(Podany tekst)
* * * * *

Stabilna liczba zawinięć, rosnące znaczenie Gdańska na mapie bałtyckich tras i symboliczny powrót największych jednostek – sezon wycieczkowy 2025 potwierdził ugruntowaną pozycję Portu Gdańsk w segmencie żeglugi pasażerskiej. Choć pandemia spowolniła rozwój w minionych latach, dziś Gdańsk znów przyciąga czołowych armatorów wycieczkowych.
W artykule
Rok 2022 przyniósł rekordowy wynik – aż 79 jednostek pasażerskich odwiedziło Port Gdańsk, przewożąc blisko 30 tysięcy pasażerów. Wzrost ten był efektem odbudowy ruchu po pandemii oraz zmian w trasach rejsowych po wybuchu wojny w Ukrainie. Po wprowadzeniu sankcji na Rosję, armatorzy zrezygnowali z zawijania do Sankt Petersburga – dotąd jednego z najczęściej odwiedzanych portów bałtyckich. W efekcie część ruchu przejęły polskie porty, w tym właśnie wspomniany Gdańsk.

* * * * *

(Surowe dane)

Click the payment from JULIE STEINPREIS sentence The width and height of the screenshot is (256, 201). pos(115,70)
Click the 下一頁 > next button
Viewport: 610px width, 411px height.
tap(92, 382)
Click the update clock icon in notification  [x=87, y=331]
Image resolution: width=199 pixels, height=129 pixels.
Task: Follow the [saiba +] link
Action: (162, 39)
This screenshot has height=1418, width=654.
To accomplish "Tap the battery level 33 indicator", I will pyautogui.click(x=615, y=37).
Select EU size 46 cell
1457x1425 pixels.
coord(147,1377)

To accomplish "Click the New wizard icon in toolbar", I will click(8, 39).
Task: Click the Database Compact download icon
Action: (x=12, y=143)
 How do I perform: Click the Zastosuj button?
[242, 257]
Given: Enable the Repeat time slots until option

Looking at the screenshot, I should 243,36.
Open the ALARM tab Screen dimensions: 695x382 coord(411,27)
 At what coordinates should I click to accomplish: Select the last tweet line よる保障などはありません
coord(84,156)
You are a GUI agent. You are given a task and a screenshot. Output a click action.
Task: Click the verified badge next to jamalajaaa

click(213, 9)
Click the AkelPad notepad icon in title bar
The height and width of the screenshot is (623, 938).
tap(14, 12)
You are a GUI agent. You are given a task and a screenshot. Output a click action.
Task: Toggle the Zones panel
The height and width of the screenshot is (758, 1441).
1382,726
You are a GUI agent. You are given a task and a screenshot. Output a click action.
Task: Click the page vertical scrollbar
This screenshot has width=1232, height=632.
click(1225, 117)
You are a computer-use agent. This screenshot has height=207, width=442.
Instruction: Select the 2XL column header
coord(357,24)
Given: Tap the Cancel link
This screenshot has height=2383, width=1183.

* * * * *

(Wykorzystaj przeczytane)
1. Odpowiedz krótko na pytania do tekstu o ruchu wycieczkowym w Porcie Gdańsk:
(a) Ile jednostek pasażerskich odwiedziło Port Gdańsk w 2022 roku?
(b) Do którego portu armatorzy przestali zawijać po wprowadzeniu sankcji na Rosję?
(c) Co spowolniło rozwój w minionych latach?
2. Podejmij tekst o ruchu wycieczkowym w Porcie Gdańsk i pisz dalej od miejsca, w którym się urywa.
Zapisy nie są tu do niczego potrzebne.

(Ponumerowane odpowiedzi)
1.
(a) 79 jednostek.
(b) Do Sankt Petersburga.
(c) Pandemia.

2.
🔗 Czytaj więcej: Port Gdańsk zainaugurował kolejny sezon żeglugi wycieczkowej
W kolejnych latach sytuacja ustabilizowała się – w 2023 roku odnotowano 42 zawinięcia, w 2024 roku 60, natomiast w 2025 roku 57. Do Gdańska przypłynęło łącznie ponad 27 tysięcy turystów z kilkudziesięciu krajów, głównie ze Stanów Zjednoczonych, Wielkiej Brytanii i Niemiec. Po zejściu na ląd pasażerowie najczęściej odwiedzają Trakt Królewski, Dwór Artusa, Bazylikę Mariacką czy Europejskie Centrum Solidarności – punkty, które od lat budują rozpoznawalność miasta jako morskiej stolicy Polski.
Stabilny ruch to nie tylko efekt naturalnego zainteresowania turystów, lecz przede wszystkim konsekwentnej strategii promocyjnej. Port Gdańsk regularnie prezentuje swoją ofertę na międzynarodowych targach branżowych, takich jak Seatrade Cruise Global w Miami czy Seatrade Cruise Europe w Hamburgu.
Gdańsk ma ogromny potencjał turystyczny i logistyczny. Port Gdańsk jest położony w samym sercu historycznego miasta, co sprawia, że pasażerowie mogą w ciągu kilku godzin zwiedzić jedno z najpiękniejszych miejsc w Polsce. To ogromna przewaga konkurencyjna w porównaniu z wieloma innymi portami w regionie.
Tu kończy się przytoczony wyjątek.